Exercise description
Return, verbatim, the lines of the material from the first line up to and including the line containing "point(1296,28)".

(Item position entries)

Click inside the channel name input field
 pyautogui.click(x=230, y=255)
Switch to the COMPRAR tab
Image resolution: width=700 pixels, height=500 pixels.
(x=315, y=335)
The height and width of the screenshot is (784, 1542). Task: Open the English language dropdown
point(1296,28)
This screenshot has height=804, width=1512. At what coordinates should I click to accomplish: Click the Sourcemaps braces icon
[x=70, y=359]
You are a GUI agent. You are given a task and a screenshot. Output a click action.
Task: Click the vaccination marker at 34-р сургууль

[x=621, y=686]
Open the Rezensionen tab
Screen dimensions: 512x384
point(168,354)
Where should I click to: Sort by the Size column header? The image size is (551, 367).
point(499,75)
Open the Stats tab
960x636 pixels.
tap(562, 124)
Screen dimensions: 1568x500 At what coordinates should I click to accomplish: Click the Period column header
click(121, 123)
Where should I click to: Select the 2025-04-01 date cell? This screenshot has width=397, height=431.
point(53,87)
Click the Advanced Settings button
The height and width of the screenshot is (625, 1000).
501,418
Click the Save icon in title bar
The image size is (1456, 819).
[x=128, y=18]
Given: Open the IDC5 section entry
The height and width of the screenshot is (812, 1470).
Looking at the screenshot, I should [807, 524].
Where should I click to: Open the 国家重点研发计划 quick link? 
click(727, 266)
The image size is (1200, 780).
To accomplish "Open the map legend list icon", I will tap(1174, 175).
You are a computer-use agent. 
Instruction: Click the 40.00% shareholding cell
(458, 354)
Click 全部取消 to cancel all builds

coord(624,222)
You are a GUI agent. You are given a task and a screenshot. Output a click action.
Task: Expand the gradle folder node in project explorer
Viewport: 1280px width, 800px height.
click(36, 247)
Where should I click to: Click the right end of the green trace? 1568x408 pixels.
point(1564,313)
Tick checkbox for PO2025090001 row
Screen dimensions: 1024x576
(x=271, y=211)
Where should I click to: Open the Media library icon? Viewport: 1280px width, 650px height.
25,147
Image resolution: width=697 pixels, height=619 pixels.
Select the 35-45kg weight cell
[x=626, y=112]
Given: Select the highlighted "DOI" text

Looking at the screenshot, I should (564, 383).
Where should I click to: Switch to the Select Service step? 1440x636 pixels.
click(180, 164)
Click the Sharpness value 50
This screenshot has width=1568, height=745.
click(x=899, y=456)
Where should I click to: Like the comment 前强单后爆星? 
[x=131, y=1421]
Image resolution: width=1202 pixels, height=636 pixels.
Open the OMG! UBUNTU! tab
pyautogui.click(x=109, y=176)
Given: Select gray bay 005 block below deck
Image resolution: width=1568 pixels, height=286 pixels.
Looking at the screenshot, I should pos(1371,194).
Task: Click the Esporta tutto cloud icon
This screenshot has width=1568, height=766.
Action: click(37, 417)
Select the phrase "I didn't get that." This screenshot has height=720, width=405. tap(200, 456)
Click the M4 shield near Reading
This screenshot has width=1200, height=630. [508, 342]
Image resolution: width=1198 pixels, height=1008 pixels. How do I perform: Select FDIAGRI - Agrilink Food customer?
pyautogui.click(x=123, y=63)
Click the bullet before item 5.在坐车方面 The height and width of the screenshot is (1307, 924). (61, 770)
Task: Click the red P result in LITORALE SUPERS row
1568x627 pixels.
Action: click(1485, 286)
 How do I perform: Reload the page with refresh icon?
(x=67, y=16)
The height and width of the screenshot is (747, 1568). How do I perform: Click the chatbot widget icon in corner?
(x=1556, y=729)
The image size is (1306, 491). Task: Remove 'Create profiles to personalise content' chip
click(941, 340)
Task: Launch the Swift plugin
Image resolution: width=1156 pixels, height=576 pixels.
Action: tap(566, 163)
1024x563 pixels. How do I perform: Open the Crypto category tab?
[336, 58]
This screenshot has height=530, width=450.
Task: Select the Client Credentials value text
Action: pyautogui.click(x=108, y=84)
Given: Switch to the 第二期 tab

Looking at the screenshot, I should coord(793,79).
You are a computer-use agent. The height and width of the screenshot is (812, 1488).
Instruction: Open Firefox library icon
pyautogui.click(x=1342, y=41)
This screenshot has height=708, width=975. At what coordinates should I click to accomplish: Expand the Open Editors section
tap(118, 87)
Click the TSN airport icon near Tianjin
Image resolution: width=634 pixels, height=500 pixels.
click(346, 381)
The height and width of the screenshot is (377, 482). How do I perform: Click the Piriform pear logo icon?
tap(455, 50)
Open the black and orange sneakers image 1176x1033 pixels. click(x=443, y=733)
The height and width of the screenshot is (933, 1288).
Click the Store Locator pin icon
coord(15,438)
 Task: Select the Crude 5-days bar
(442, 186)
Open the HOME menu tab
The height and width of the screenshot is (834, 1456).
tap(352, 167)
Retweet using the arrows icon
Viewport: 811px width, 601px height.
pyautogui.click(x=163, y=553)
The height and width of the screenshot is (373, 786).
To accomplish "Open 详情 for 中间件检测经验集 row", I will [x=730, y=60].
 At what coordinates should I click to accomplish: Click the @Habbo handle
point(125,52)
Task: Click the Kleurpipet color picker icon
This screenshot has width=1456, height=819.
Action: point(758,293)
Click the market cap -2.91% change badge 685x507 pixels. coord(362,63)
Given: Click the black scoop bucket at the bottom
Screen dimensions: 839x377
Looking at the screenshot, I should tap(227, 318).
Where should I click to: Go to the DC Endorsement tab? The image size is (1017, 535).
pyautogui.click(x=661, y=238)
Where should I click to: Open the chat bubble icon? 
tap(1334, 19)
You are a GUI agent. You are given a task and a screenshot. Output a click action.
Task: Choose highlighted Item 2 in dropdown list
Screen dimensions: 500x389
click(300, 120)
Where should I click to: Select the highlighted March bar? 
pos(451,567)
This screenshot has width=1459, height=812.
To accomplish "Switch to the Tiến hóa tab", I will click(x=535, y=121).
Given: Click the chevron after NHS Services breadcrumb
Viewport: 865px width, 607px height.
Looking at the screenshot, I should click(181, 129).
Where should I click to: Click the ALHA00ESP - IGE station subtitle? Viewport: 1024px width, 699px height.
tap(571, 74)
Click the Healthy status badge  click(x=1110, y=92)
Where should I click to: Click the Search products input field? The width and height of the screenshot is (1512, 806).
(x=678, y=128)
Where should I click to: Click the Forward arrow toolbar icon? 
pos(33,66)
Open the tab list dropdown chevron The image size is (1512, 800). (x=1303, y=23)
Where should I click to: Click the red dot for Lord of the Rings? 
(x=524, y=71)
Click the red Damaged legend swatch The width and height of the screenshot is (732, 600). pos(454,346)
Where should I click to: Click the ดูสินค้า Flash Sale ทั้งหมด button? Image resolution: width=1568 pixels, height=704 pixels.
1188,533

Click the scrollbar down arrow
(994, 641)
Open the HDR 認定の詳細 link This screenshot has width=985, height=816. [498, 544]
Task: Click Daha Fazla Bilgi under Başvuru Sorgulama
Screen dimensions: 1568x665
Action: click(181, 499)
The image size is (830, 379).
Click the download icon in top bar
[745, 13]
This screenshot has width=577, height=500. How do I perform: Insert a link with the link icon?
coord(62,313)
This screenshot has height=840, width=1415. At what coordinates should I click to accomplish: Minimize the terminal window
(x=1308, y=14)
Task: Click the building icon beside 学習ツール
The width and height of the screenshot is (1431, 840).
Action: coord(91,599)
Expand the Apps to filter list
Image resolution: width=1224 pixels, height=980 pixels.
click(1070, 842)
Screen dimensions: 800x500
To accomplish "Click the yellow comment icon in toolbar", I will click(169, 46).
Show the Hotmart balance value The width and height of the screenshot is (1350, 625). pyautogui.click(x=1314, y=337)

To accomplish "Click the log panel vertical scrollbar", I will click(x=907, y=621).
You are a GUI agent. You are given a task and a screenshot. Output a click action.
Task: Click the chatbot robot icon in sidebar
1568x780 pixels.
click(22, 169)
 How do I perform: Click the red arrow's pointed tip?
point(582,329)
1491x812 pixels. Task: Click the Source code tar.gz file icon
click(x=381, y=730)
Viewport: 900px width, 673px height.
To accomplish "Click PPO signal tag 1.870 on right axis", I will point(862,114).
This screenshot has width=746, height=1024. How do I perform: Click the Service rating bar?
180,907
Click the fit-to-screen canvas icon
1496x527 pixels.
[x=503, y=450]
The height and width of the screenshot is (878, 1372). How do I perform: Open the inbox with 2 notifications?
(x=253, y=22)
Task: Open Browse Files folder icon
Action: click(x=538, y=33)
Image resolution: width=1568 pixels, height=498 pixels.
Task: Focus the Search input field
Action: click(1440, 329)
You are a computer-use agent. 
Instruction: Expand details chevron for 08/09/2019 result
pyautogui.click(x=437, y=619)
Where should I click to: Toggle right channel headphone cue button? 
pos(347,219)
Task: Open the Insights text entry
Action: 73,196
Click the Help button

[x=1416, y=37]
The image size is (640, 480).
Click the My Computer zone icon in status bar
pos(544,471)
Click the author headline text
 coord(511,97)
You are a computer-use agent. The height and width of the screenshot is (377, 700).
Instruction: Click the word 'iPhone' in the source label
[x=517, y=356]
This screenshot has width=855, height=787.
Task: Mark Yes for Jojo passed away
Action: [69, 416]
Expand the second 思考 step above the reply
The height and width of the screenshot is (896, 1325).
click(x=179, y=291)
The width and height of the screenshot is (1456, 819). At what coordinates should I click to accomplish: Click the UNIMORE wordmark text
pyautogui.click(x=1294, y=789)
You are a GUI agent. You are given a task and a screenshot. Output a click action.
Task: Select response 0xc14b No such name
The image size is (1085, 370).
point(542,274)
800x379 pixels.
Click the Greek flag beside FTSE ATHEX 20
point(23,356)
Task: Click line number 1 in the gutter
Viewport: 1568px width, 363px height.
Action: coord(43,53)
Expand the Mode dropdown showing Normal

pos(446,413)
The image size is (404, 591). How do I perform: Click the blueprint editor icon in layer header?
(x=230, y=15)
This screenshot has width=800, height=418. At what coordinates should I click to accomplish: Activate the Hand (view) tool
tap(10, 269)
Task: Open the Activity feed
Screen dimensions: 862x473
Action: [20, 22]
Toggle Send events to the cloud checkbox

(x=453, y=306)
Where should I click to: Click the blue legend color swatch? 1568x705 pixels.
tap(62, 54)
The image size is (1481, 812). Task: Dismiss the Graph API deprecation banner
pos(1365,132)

Solution for this task
Click inside the channel name input field
 pyautogui.click(x=230, y=255)
Switch to the COMPRAR tab
Image resolution: width=700 pixels, height=500 pixels.
(x=315, y=335)
The height and width of the screenshot is (784, 1542). Task: Open the English language dropdown
point(1296,28)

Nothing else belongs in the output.